Compilation album by Someone Still Loves You Boris Yeltsin
- Released: October 18, 2011
- Recorded: Winter 2002 through 2011
- Genre: Indie pop
- Length: 69:50
- Label: Polyvinyl PRC-128
- Producer: SSLYBY

Someone Still Loves You Boris Yeltsin chronology
| Let It Sway (2010) | Tape Club (2011) | Fly by Wire (2013) |

= Tape Club =

Tape Club is a 26-song compilation of unreleased songs, B-sides, and demos from American indie pop/rock band Someone Still Loves You Boris Yeltsin. It was released in the United States in 2011.

==Track listing==

| No. | Title | Length |
|---|---|---|
| 1. | "The Clod and the Pebble" (Cardwell and William Blake) | 2:52 |
| 2. | "Let's Get Tired" (Dickey and Cardwell) | 2:14 |
| 3. | "What'll We Do (demo)" (Dickey and Cardwell) | 2:02 |
| 4. | "Song W + Song L" (Dickey) | 3:16 |
| 5. | "Sweet Owl" (Dickey) | 2:25 |
| 6. | "Spinning Sea" (Dickey) | 1:19 |
| 7. | "Tin Floor 51" (Dickey) | 2:11 |
| 8. | "Lower the Gas Prices, Howard Johnson" (Dickey) | 2:58 |
| 9. | "Go Upstairs" (Dickey and Knauer) | 2:10 |
| 10. | "Bigger Than Yr Yard" (Dickey and Knauer) | 2:37 |
| 11. | "Half-Awake (Deb)" (Cardwell and Dickey) | 2:17 |
| 12. | "Not Worth Fighting" (Dickey, Cardwell, and Knauer) | 3:02 |
| 13. | "New Day" (Cardwell) | 3:42 |
| 14. | "Coming Through" (Cardwell) | 4:49 |
| 15. | "Dead Right (Wilmington demo)" (Dickey) | 2:08 |
| 16. | "We Can Win Missouri" (Dickey and Cardwell) | 2:45 |
| 17. | "Same Speed" (Dickey) | 2:06 |
| 18. | "Cardinal Rules" (Dickey) | 2:20 |
| 19. | "Chili Cook-Off" (Dickey) | 3:01 |
| 20. | "Song 1000" (Knauer and Dickey) | 1:34 |
| 21. | "Phantomwise (demo)" (Dickey and Lewis Carroll) | 1:08 |
| 22. | "Back in the Saddle (demo)" (Dickey) | 2:28 |
| 23. | "Yellow Missing Signs" (Dickey) | 2:37 |
| 24. | "Letter Divine" (Cardwell) | 3:42 |
| 25. | "Bended" (Cardwell) | 4:57 |
| 26. | "Bastard of Rome" (Cardwell and Dickey) | 3:10 |

== Personnel ==
John Robert Cardwell, Philip Dickey, Jonathan James, Will Knauer

===Additional musicians===
2 = Additional guitar and bass by Chris Slater and Tom Hembree.
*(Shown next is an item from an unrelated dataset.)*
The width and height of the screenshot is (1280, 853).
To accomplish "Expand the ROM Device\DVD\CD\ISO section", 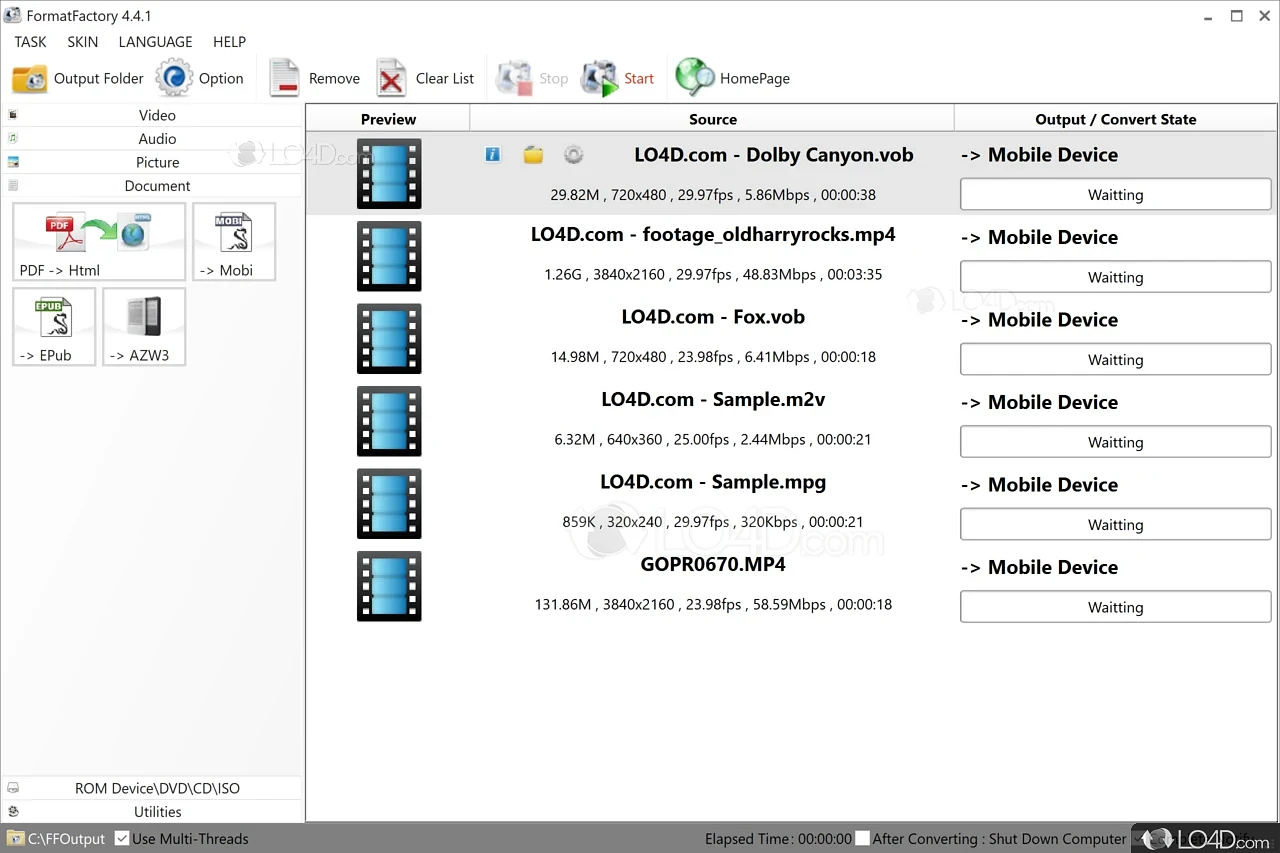I will (157, 788).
3 = Additional vocals by Gwyn Knauer.

5, 19 = Clarinet by Roni Dickey.

10 = Additional vocals by Grace Bentley.

18 = Additional shouting by Cindy Woolf, Matt Greene, Roni Dickey, Grace Bentley, Michael St. John, and Ryan Spilken.

==Recording and production==
All recorded by SSLYBY in Springfield, Missouri except where noted. Mastered by Jonathan James at a Motel 6.

1 = Phil's mom's house, winter 2002.

2, 4 = Sean Schultz's basement, winter 2003.

3 = Weller house, winter 2003.

5 = Fremont house, summer 2005.

6, 8 = Jonathan's studio/practice space, summer 2005.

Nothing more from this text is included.